[Instructions for the task]: Could you output, word for word, only the lines from the line with "Click the thick blue line's trough near 9:30" to the end of the entries, including both ends? Omit the pictures.
Data in this exercise Start Marker
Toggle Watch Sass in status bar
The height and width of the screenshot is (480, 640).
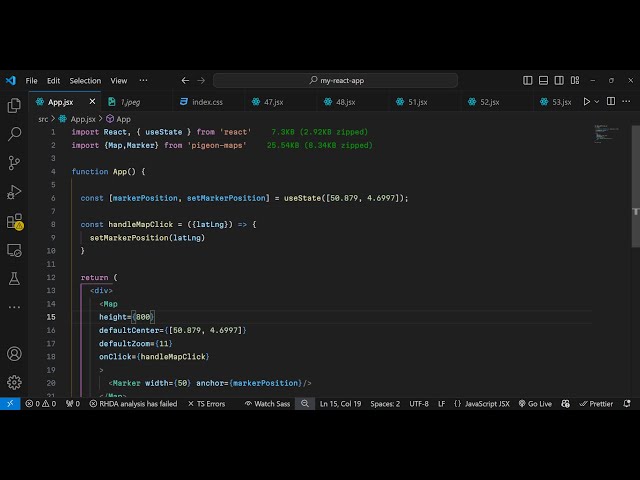click(x=268, y=404)
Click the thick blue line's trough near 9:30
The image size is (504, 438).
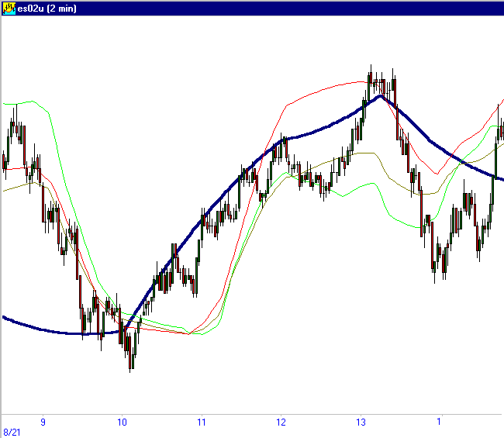tap(84, 333)
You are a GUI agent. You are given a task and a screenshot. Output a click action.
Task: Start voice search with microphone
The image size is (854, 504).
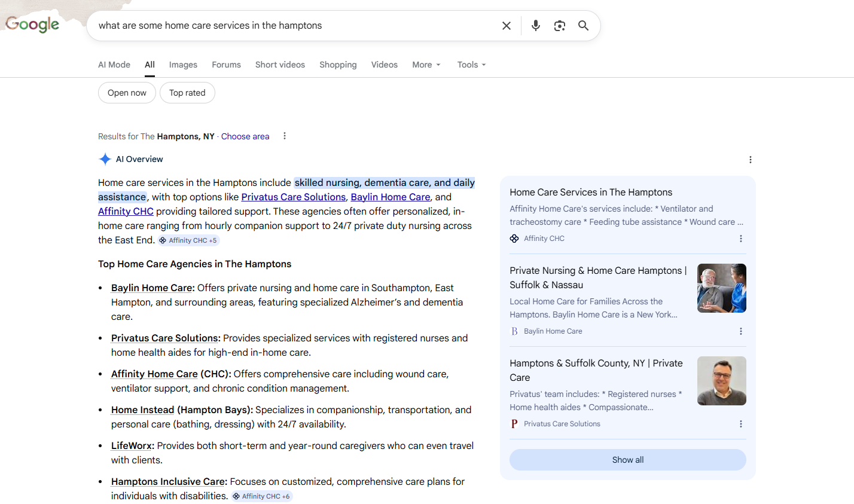535,26
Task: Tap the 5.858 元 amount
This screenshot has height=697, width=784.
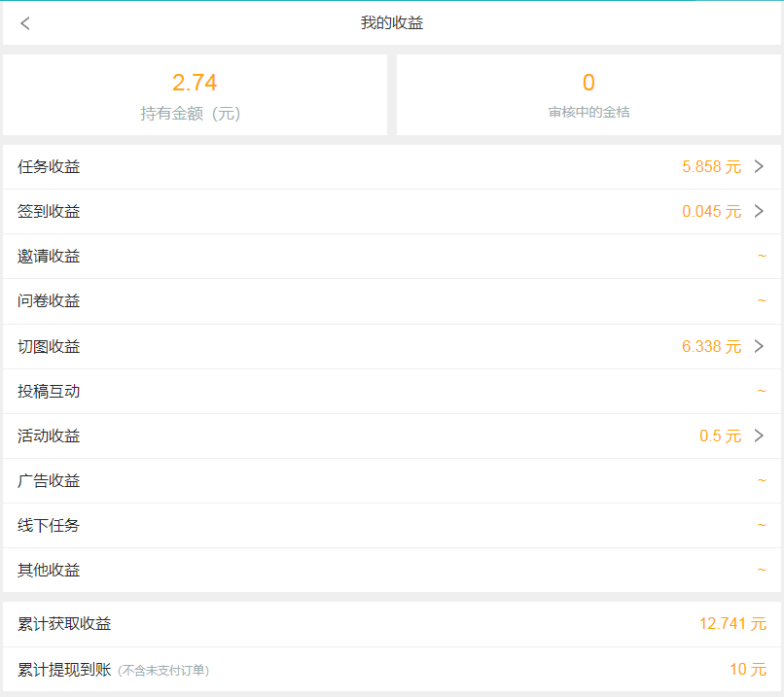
Data in this exercise End Marker
[Response below]:
Click the thick blue line's trough near 9:30
The image size is (504, 438).
tap(84, 333)
You are a GUI agent. You are given a task and a screenshot. Output a click action.
Task: Start voice search with microphone
The image size is (854, 504).
535,26
Task: Tap the 5.858 元 amount
This screenshot has height=697, width=784.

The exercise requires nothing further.